# What happened to pro?



## #1DEER 1-I (Sep 10, 2007)

Just thought about proutdoors, it's been a long while since I've seen a post what happened to him?


----------



## willfish4food (Jul 14, 2009)

I took a break from this forum cause I moved out of state. Missed it and came back to see what was happening and noticed he was missing too. I found his user profile and read his last post. Looks like he decided to take his ball and go home. Some people can agree to disagree and some people just can't stand others disagreeing with them I guess.


----------



## willfish4food (Jul 14, 2009)

For the record. I liked Pro. Very opinionated and stubborn. But I liked what he contributed.


----------



## Nambaster (Nov 15, 2007)

The sad thing was that he was just starting to turn away from the darkside. I sure will miss him.


----------



## Critter (Mar 20, 2010)

I even missed his invites for the spring pot gut hunts on his land. 

Also at the price of beef I was thinking of him selling some but don't know if I could of afforded it.


----------



## TEX-O-BOB (Sep 12, 2007)

Pro moved to the middle east and joined ISIS.


----------



## Dunkem (May 8, 2012)

He is on facebook,whatever that is.


----------



## Mr Muleskinner (Feb 14, 2012)

I was on the FB site and got a "Jeff Strong" over load.

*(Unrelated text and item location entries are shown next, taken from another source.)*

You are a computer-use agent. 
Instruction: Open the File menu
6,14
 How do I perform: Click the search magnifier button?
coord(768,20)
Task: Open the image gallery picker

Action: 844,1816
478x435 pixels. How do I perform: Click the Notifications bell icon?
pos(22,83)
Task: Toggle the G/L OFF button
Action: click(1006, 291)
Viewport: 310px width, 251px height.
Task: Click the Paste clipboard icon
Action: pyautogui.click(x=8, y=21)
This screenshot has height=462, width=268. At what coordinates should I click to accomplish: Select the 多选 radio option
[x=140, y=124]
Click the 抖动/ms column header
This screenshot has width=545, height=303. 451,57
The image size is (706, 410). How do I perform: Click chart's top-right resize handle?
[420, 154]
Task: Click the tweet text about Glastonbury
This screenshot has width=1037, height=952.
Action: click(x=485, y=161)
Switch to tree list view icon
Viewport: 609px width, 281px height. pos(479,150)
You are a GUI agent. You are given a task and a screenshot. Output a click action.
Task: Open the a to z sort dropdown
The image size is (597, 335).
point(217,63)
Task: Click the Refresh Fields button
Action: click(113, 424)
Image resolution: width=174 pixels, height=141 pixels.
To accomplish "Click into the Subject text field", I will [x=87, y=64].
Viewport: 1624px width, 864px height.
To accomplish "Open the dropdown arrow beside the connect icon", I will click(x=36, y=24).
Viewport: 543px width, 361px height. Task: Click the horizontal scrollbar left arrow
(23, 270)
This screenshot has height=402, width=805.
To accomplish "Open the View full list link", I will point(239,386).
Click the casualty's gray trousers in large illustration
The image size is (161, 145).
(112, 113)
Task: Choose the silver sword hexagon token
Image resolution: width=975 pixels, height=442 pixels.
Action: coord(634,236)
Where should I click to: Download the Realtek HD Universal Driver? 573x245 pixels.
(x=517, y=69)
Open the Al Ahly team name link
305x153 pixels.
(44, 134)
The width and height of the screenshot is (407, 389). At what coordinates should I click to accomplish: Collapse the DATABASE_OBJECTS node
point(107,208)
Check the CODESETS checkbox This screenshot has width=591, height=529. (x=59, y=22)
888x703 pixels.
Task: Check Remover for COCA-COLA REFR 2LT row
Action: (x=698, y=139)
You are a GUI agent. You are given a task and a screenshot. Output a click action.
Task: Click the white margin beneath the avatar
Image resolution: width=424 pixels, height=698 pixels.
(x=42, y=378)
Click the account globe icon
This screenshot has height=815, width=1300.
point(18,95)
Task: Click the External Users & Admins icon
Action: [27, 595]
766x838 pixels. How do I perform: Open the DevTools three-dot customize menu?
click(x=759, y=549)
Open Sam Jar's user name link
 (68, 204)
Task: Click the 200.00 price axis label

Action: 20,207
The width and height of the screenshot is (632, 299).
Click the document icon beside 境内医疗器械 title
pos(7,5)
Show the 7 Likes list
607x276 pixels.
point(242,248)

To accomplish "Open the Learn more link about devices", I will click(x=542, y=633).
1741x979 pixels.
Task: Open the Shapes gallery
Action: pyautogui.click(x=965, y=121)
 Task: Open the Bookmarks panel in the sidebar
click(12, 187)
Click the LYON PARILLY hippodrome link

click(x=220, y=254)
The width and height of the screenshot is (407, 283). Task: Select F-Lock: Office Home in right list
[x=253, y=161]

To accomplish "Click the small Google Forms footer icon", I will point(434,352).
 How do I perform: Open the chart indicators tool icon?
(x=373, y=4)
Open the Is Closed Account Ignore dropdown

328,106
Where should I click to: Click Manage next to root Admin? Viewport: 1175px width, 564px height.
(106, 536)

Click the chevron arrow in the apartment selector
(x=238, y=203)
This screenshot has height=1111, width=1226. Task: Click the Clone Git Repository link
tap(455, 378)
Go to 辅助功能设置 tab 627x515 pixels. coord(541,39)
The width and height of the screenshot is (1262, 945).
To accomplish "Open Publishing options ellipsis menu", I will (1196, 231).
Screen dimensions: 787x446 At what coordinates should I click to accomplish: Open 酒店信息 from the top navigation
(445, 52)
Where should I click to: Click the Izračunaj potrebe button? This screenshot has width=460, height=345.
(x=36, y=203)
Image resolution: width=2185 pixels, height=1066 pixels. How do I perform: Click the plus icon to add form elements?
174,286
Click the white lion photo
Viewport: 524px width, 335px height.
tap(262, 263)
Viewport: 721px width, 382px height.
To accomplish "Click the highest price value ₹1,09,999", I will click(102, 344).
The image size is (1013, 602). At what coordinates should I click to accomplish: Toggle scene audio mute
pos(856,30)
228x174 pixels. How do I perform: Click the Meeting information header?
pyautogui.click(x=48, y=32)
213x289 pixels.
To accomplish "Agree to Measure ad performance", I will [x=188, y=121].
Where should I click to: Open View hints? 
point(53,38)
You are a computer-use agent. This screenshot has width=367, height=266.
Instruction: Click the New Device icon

It seemed to be his personal page.


----------



## OKEE (Jan 3, 2008)

I thought he got mad and joined the rainbow family gathering.:mullet::rockon:


----------



## wyoming2utah (Sep 12, 2007)

Dunkem said:


> He is on facebook,whatever that is.


I had Pro as a facebook friend until he flooded my timeline with all of his crazy political nonsense....it drove me crazy!


----------